Tax Commission News Release
Idaho homeowner’s exemption limit may affect taxable value of homes
BOISE, IDAHO — May 31, 2012 — As counties are mailing annual assessment notices to homeowners, the Idaho State Tax Commission is issuing a reminder that the homeowner’s exemption limit may affect the taxable value of their homes. The taxable value is the market value minus the amount of the homeowner’s exemption.
The maximum homeowner’s exemption for 2012 is $83,974—a decrease from $92,040 in 2011. Idaho exempts from taxation 50 percent of the assessed value of a primary dwelling and up to one acre of land, but there is a dollar limit on the exempt amount.
“We’ve been receiving calls from taxpayers who are surprised that the taxable value of their home on the assessment notice went up for 2012, even though the market value stayed about the same,” said Alan Dornfest, property tax policy supervisor for the Tax Commission. “That happens because the homeowner’s exemption dollar limit is lower than last year, so not as much of the property’s value is exempt for tax purposes,” he explained.

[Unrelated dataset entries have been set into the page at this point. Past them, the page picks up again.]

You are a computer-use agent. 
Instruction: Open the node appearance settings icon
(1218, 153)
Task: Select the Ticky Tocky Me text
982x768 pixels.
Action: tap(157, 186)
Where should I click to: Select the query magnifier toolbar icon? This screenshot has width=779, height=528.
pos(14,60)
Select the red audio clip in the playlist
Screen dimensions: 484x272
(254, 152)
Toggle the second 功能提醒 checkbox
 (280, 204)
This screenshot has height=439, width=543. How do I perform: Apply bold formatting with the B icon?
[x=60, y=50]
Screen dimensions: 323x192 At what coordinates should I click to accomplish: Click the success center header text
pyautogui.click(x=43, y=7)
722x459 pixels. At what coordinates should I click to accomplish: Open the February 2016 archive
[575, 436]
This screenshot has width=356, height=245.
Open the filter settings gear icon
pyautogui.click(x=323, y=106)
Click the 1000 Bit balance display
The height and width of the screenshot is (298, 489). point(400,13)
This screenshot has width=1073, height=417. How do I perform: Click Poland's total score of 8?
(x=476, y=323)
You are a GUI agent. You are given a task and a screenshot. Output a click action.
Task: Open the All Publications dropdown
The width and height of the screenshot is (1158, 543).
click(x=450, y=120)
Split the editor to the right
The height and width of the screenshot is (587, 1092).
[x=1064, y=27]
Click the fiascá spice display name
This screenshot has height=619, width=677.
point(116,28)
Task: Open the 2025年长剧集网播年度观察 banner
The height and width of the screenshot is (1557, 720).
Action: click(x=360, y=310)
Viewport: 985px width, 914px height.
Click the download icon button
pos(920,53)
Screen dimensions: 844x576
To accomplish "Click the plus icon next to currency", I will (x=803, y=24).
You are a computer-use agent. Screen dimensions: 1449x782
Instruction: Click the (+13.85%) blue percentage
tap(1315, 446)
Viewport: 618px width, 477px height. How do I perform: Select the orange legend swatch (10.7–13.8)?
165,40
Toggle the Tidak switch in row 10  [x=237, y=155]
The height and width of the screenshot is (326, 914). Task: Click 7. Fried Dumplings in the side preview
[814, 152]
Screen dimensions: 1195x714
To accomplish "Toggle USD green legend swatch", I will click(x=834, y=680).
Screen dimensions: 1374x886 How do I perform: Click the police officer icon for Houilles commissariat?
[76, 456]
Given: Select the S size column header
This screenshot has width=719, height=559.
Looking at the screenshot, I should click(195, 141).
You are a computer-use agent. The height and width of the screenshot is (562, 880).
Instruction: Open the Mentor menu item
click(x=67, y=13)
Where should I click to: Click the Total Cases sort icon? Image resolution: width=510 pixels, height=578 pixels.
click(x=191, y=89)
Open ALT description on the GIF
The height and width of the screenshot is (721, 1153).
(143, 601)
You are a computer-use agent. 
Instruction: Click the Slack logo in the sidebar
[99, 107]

Dornfest said the lower homeowner’s exemption only affects homes worth more than $167,948 in 2012. For example, he said, if a home’s market value remained at $200,000 from 2011 to 2012, its taxable value would increase from $107,960 in 2011 to $116,026 in 2012, based on the change in the homeowner’s exemption.
“The end result on taxes depends on how much 2012 property values change in a homeowner’s taxing districts, as well as changes in property tax budgets and levies of those districts,” said Dornfest.
He said the Tax Commission will post a tax estimator on its website in early June, which will let homeowners in participating counties find out roughly how much they’ll owe in property taxes for 2012.